Kısa görev 1
Sayfaya göre Ak Parti'nin 4. Büyük Kongresi kaç dilde canlı yayınlandı?

———

Sanat ve Kültürde Başbakanın Hatırlattıkları

92

 

Ak Parti’nin 4. Büyük Kongresi’nde gerek hazır bulunanlar, gerekse 7 dildeki canlı yayını takip edenler politikanın yanında tarih, sanat ve kültürel isim ve eserlere de şahit oldular.

Başbakan ve AK Parti Genel Başkanı Recep Tayyip Erdoğan şiirle örtüşen bugüne kadarki tek başbakan dersem abartmamış olurum. Talebeliğinden bu yana şiire alaka göstermiş, iyi şiir okuyan tek siyasi liderdir ayrıca. Maarif Bakanı, TBMM kurucu milletvekili Hamdullah Suphi Tanrıöver’e yetişemedim ama iyi hatip olduğunu kitaplar yazıyor. Sadece o kadar. Erdoğan ise bu hatipliğe şiir ve şaire olan yakınlığını da ekliyor.

———

Kısa görev 2
Aşağıdaki satırların hepsini yeniden yazın, yalnızca "pixels" yerine "piksel" koyun. Geri kalan her şey olduğu gibi kalsın.

(Bir veri dosyasından bölüm)
———

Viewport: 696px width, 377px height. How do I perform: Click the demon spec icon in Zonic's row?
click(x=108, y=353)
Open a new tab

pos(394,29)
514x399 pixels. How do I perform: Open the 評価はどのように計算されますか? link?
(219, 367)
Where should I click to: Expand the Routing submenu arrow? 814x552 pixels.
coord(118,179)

———

Tam cevap 1
7 dilde.

Tam cevap 2
Viewport: 696px width, 377px height. How do I perform: Click the demon spec icon in Zonic's row?
click(x=108, y=353)
Open a new tab

pos(394,29)
514x399 piksel. How do I perform: Open the 評価はどのように計算されますか? link?
(219, 367)
Where should I click to: Expand the Routing submenu arrow? 814x552 piksel.
coord(118,179)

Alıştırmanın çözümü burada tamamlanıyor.